| WHAT IS BEING ASKED |
Below are lines of data, and only some are wanted. Please repeat exactly those from the line that has "Open the stock code dropdown arrow" through the line that has "The width and height of the screenshot is (600, 800).".

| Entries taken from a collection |
=== Begin Enclosure ===
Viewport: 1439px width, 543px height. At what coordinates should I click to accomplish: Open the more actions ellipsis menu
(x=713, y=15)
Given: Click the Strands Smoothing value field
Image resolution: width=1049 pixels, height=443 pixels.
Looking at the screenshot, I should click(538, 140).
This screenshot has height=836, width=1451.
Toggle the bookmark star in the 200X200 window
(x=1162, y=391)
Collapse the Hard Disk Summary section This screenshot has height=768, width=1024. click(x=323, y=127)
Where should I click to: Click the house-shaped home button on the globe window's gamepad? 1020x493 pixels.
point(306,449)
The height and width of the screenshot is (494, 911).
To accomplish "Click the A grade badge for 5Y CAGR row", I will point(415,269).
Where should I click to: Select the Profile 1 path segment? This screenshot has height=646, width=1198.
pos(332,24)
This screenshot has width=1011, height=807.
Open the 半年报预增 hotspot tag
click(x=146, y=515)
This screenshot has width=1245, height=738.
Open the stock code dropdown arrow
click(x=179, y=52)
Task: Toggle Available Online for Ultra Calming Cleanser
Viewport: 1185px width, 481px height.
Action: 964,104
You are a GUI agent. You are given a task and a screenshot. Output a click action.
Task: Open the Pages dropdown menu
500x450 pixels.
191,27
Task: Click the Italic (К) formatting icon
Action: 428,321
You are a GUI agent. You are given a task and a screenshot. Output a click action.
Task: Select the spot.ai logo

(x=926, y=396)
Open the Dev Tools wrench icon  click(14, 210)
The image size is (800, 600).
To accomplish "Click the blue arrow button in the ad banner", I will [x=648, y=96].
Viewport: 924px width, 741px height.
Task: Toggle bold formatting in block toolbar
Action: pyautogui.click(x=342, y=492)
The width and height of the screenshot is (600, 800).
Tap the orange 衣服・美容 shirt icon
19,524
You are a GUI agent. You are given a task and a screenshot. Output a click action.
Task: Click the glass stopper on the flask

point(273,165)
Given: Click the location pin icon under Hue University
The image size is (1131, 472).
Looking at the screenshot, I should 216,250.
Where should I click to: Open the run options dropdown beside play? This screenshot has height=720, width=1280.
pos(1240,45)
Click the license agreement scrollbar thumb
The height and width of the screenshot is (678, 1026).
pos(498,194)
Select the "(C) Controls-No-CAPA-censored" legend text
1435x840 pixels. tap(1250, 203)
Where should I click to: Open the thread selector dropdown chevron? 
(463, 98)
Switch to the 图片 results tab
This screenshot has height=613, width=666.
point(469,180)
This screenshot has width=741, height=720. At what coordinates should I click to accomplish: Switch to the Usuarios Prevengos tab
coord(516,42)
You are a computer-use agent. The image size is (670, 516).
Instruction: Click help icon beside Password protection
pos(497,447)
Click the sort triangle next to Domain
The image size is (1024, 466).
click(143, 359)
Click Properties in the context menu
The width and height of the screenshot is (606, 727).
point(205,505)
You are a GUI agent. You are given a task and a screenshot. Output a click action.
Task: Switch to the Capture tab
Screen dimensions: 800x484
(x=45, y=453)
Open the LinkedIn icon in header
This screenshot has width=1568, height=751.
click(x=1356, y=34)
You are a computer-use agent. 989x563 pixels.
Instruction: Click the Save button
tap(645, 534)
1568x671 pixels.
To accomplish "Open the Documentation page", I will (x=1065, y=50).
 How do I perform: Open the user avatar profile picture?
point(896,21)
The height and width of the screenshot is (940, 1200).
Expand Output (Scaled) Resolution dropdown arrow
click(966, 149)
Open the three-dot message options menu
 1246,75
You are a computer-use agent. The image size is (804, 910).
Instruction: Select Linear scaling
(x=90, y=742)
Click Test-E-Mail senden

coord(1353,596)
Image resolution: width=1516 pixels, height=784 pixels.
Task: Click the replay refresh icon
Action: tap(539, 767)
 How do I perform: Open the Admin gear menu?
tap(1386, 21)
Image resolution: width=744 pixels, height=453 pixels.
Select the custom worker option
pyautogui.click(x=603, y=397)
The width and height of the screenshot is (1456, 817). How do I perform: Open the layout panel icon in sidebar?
=== End Enclosure ===
| ANSWER FOR THE TASK |
Open the stock code dropdown arrow
click(x=179, y=52)
Task: Toggle Available Online for Ultra Calming Cleanser
Viewport: 1185px width, 481px height.
Action: 964,104
You are a GUI agent. You are given a task and a screenshot. Output a click action.
Task: Open the Pages dropdown menu
500x450 pixels.
191,27
Task: Click the Italic (К) formatting icon
Action: 428,321
You are a GUI agent. You are given a task and a screenshot. Output a click action.
Task: Select the spot.ai logo

(x=926, y=396)
Open the Dev Tools wrench icon  click(14, 210)
The image size is (800, 600).
To accomplish "Click the blue arrow button in the ad banner", I will [x=648, y=96].
Viewport: 924px width, 741px height.
Task: Toggle bold formatting in block toolbar
Action: pyautogui.click(x=342, y=492)
The width and height of the screenshot is (600, 800).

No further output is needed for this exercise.